Uit te voeren opdrachten
- A) Haal uit het artikel over Femke Bol letterlijk de passage van "Sport, politiek, Coe, Ovett" tot "bijna vervlogen tijden.".
- B) Beantwoord aan de hand van het artikel over Femke Bol de volgende vragen:
(i) Welke tijd liep Femke Bol op 14 juli in La Chaux-de-Fonds op de 400 meter horden?
(ii) In welke stad en in welk jaar werden de Olympische Spelen gehouden waarnaar het artikel verwijst?
(iii) Hoelang duurt de strijd-op-afstand tussen Bol en Sydney McLaughlin-Levrone volgens het artikel?

Sport, politiek, Coe, Ovett en Femke Bol
door Kees Sluys
Toen Femke Bol zondagmiddag 14 juli in La Chaux-de-Fonds sensatie verwekte met haar tijd van 50.95 op de 400 meter horden werd de parallel eens te meer duidelijk. De twee jaar durende strijd-op-afstand tussen Bol en haar VS-concurrente Sydney McLaughlin-Levrone begon nu echt te lijken op zo’n ander tergend lang uitgesteld duel-der-duels uit al bijna vervlogen tijden.
Ook destijds, in de aanloop naar de Olympische Spelen van Moskou in 1980, keek de atletiekliefhebber meer dan gespannen uit naar een confrontatie tussen twee atleten die eindelijk, eindelijk tot een beslissende botsing móest komen.
Ja, er zijn verschillen. Vierenveertig jaar geleden ging het om twee concurrenten uit hetzelfde land, die elkaar meden als de pest. Ook anders dan toen: Bol wil graag, maar McLaughlin houdt de boot af.

Gegevensset
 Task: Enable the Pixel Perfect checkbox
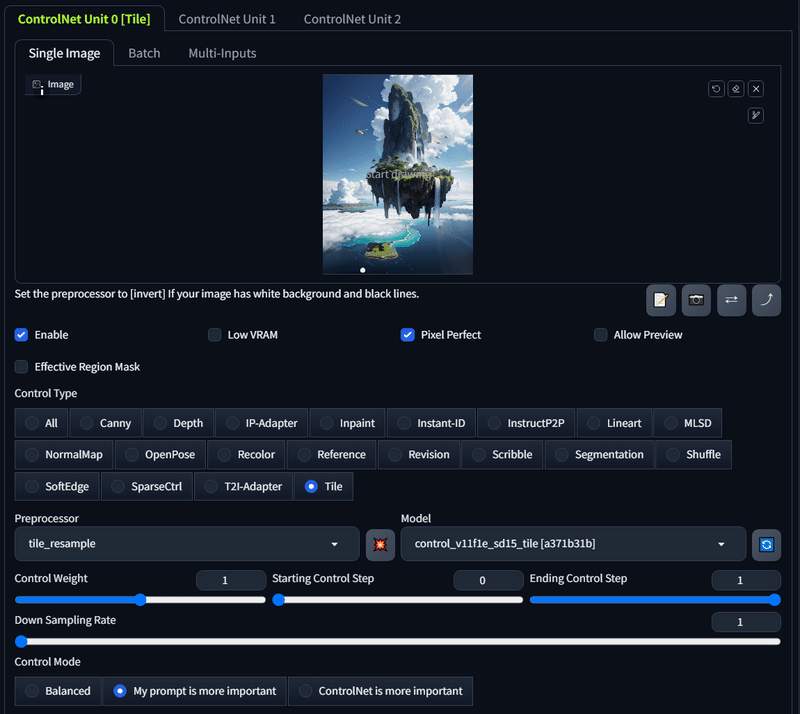[x=408, y=335]
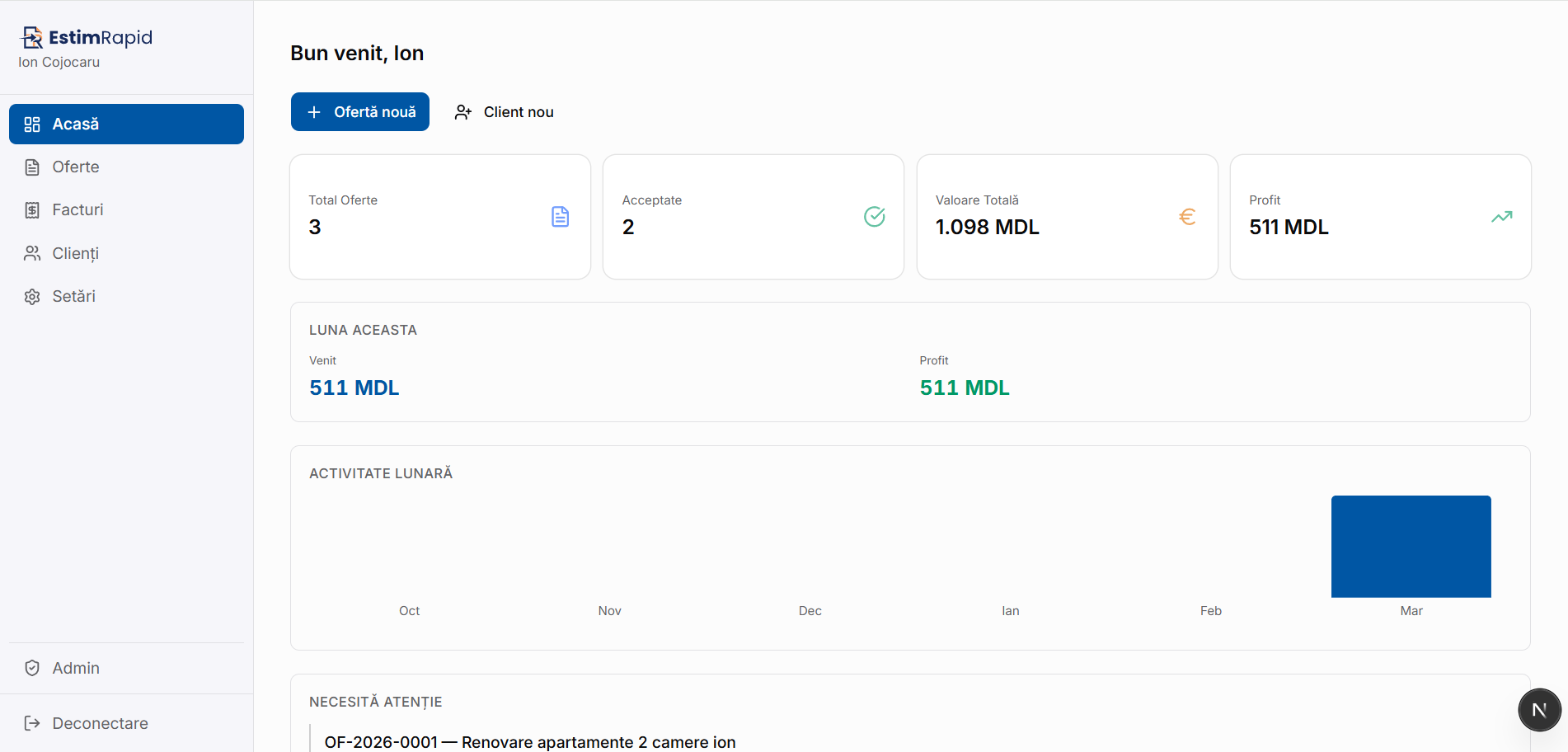1568x752 pixels.
Task: Click the trend arrow icon on Profit card
Action: click(x=1502, y=216)
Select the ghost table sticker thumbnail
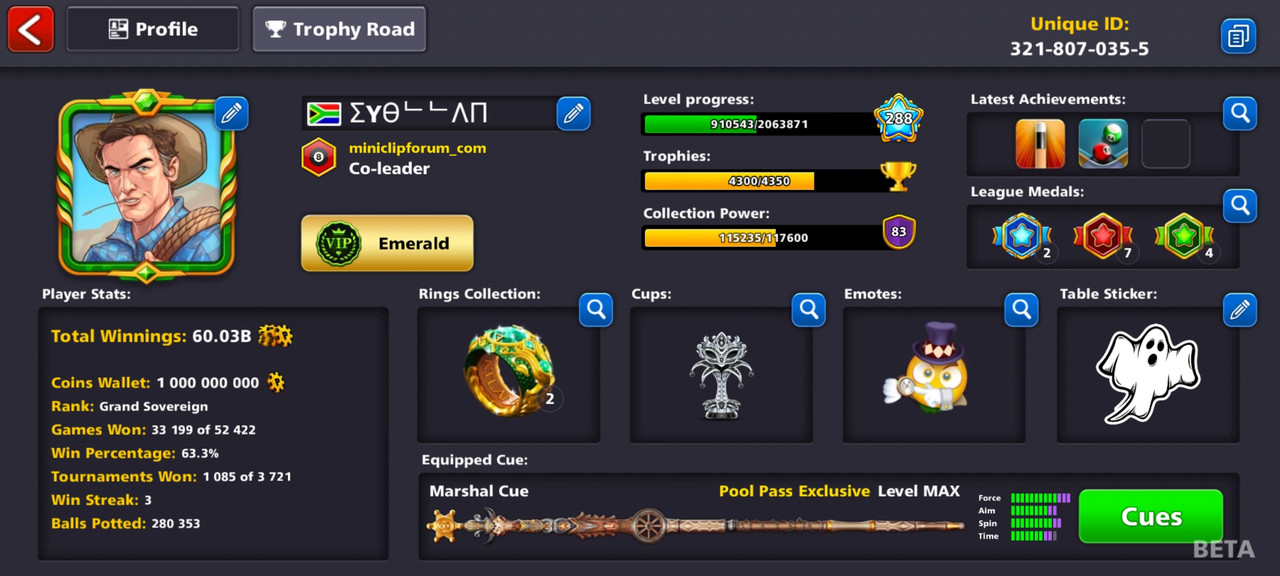Viewport: 1280px width, 576px height. point(1147,374)
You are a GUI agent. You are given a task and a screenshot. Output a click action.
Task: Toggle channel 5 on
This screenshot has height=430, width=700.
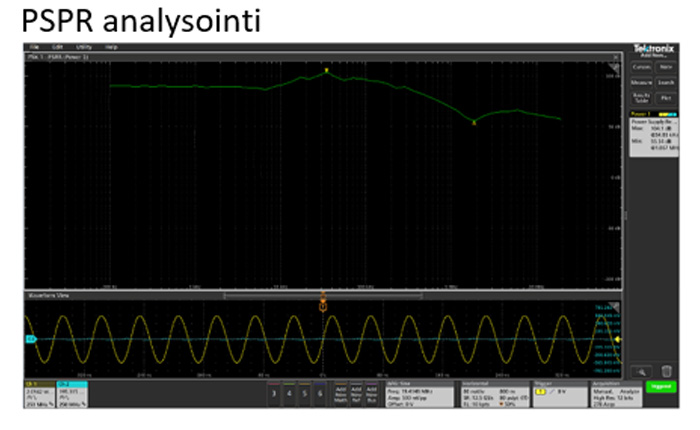[304, 392]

Uitgewerkte antwoorden
- A)
Sport, politiek, Coe, Ovett en Femke Bol
door Kees Sluys
Toen Femke Bol zondagmiddag 14 juli in La Chaux-de-Fonds sensatie verwekte met haar tijd van 50.95 op de 400 meter horden werd de parallel eens te meer duidelijk. De twee jaar durende strijd-op-afstand tussen Bol en haar VS-concurrente Sydney McLaughlin-Levrone begon nu echt te lijken op zo’n ander tergend lang uitgesteld duel-der-duels uit al bijna vervlogen tijden.

- B)
(i) 50.95
(ii) Moskou, 1980
(iii) Twee jaar